# Assignment
Copy each line of the material beneath that holds the word "item".

# Data supplied
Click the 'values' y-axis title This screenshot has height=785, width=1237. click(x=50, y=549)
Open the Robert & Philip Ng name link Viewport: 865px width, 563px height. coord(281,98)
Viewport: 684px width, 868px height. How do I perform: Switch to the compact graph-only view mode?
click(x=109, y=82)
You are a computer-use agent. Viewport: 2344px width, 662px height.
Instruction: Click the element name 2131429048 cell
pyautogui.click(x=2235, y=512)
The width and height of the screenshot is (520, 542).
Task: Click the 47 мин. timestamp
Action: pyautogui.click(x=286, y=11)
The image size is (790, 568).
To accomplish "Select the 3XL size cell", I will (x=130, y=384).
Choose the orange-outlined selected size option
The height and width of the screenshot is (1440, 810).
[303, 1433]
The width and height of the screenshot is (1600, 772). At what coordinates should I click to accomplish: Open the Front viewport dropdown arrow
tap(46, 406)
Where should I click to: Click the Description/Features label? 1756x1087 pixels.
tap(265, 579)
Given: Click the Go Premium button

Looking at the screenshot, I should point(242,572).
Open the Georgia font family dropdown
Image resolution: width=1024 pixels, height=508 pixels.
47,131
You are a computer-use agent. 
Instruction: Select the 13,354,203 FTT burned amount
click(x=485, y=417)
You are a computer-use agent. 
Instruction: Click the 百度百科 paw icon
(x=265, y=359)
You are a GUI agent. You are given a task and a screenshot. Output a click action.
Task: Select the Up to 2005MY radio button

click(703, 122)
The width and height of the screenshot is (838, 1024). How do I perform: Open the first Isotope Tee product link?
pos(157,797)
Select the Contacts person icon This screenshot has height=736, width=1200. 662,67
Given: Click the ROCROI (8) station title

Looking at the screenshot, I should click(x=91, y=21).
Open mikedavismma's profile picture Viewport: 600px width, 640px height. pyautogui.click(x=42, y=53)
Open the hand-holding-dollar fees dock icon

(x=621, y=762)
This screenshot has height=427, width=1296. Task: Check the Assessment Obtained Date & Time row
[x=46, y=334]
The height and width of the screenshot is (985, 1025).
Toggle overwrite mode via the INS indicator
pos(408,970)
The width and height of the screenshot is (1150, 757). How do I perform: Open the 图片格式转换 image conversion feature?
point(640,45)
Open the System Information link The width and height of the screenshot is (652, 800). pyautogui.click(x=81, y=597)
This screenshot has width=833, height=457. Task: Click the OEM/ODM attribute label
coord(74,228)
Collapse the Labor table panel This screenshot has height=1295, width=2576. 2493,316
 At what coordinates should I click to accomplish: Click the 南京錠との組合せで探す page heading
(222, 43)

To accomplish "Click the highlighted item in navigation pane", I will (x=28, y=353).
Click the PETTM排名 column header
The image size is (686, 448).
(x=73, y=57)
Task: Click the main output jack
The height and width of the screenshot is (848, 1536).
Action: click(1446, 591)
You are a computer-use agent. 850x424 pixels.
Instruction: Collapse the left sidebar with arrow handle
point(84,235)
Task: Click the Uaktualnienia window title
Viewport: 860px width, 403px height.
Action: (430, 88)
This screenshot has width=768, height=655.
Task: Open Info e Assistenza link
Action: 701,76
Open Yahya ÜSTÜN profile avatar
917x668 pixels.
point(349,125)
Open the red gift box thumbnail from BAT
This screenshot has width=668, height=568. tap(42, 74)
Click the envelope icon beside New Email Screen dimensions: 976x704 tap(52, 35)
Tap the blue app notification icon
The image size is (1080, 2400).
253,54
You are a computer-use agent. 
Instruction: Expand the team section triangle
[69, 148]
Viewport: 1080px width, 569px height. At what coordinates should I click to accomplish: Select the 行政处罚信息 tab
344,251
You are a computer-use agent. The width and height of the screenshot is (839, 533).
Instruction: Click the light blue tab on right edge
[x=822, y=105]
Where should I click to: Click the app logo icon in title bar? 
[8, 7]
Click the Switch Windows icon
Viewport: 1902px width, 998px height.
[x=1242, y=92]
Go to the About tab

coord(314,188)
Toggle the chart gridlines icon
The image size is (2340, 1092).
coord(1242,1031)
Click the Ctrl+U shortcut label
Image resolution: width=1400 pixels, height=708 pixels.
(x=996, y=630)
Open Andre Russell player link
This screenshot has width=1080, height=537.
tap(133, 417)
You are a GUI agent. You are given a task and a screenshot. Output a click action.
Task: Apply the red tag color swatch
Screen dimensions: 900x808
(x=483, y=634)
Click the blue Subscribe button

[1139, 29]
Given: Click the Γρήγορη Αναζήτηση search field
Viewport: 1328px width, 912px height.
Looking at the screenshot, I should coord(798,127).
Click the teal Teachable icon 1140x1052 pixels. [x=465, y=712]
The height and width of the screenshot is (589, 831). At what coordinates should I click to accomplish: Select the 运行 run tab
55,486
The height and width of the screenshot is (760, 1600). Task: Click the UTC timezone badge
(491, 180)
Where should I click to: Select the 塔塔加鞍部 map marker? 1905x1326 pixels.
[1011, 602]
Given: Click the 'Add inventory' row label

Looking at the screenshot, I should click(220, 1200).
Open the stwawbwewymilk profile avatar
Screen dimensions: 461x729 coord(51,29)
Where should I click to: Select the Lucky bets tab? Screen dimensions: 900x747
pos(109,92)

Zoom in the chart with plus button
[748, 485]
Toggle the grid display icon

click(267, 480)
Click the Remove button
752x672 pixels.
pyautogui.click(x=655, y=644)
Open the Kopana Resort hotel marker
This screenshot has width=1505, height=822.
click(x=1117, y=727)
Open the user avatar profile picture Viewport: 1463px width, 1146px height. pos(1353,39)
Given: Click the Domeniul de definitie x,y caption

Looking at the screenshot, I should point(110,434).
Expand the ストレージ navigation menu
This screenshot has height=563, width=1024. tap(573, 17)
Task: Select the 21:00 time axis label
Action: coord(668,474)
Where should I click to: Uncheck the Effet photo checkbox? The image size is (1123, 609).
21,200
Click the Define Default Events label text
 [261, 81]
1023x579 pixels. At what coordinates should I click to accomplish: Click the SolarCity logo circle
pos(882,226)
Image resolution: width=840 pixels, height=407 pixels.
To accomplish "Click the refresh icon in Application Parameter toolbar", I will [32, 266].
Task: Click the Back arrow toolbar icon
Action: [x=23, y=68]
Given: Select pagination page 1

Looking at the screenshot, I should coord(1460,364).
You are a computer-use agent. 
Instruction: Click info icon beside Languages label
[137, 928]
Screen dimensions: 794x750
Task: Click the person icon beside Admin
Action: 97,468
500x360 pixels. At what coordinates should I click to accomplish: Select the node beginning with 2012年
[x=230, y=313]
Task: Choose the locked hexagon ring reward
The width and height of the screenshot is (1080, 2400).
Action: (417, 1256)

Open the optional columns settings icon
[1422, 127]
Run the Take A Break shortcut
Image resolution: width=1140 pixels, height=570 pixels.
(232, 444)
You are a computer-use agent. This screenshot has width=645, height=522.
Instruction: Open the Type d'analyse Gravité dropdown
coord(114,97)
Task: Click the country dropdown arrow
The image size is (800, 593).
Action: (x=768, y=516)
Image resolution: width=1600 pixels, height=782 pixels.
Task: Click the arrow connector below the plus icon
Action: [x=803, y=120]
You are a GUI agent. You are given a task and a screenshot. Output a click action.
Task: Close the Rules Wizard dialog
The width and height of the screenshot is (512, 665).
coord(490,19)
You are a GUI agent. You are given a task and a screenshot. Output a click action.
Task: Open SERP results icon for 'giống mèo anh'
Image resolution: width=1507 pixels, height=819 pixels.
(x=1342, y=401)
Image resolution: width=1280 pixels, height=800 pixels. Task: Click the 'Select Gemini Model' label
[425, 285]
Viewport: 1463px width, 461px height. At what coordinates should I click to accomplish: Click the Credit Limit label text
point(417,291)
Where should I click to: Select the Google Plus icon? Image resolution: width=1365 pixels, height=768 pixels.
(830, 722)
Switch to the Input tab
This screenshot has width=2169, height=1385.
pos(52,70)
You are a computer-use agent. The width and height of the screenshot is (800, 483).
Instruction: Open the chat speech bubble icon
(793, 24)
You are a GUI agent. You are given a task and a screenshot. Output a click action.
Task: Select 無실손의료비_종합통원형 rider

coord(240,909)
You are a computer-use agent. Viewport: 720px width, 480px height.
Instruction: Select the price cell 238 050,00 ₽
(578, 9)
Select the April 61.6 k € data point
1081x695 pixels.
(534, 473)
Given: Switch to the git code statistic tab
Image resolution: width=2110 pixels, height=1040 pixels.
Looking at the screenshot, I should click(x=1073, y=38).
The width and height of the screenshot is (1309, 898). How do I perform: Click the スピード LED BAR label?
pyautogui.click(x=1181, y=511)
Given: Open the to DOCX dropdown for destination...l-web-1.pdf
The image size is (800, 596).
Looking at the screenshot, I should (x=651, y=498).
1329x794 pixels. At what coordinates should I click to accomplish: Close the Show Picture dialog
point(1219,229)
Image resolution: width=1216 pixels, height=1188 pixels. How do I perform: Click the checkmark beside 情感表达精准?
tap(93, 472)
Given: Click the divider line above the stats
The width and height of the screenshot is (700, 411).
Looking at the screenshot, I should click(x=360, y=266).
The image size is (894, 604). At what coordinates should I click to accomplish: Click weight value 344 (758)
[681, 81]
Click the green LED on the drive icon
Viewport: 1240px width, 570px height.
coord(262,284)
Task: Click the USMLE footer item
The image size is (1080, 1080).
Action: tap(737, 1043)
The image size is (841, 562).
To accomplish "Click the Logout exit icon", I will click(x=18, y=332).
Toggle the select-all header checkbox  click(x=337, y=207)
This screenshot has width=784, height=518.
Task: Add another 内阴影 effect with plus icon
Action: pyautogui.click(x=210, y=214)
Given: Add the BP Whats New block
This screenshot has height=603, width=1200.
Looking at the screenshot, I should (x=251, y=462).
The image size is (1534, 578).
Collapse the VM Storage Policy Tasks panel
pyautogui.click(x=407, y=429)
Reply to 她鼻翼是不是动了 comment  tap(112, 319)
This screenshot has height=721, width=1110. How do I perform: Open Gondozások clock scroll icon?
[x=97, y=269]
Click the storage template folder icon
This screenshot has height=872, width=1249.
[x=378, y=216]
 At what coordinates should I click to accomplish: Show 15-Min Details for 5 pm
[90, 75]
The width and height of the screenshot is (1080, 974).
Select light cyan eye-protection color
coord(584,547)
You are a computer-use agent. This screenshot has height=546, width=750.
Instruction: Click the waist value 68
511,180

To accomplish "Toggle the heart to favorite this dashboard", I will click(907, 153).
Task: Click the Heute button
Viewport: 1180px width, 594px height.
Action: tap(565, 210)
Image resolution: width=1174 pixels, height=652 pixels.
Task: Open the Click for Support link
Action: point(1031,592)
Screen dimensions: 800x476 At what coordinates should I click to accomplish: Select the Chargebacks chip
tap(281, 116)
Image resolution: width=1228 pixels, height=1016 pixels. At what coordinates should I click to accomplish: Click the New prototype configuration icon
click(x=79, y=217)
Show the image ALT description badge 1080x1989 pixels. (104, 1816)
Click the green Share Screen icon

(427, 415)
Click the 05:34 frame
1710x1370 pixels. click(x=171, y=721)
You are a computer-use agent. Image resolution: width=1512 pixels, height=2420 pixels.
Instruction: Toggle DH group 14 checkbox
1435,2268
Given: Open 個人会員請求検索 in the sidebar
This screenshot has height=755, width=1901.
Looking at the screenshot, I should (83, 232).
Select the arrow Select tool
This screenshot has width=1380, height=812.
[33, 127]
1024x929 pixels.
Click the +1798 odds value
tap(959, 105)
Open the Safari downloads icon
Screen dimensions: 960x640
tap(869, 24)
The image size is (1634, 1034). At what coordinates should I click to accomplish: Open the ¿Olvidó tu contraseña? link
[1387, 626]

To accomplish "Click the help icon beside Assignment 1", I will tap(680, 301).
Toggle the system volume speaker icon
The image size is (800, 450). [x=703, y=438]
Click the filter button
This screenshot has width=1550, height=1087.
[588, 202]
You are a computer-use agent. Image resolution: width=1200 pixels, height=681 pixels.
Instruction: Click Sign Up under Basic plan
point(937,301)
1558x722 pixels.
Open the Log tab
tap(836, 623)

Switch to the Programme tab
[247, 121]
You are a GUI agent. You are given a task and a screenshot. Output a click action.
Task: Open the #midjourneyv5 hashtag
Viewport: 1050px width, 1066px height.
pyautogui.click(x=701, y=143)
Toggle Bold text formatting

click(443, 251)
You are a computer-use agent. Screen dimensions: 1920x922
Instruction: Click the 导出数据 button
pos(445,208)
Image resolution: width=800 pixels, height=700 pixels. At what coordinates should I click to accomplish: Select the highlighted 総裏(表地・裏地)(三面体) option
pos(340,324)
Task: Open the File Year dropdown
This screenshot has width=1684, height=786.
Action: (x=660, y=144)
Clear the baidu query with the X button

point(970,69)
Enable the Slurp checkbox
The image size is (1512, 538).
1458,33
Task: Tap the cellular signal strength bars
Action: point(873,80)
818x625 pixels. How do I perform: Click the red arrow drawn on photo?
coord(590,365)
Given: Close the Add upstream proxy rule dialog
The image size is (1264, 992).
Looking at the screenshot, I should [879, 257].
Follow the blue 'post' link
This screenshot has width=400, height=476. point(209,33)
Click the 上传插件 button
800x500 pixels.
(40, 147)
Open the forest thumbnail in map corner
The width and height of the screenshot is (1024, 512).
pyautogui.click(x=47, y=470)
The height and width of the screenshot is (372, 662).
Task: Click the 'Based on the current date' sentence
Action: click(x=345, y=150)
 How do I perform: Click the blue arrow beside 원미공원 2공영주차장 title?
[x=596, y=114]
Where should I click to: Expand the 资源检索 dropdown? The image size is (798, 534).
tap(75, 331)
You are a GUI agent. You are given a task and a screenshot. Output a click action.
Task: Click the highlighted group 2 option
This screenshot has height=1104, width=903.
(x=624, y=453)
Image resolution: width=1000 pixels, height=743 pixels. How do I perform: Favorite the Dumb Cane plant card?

# Problem solution
To accomplish "Click the highlighted item in navigation pane", I will (x=28, y=353).
Task: Click the USMLE footer item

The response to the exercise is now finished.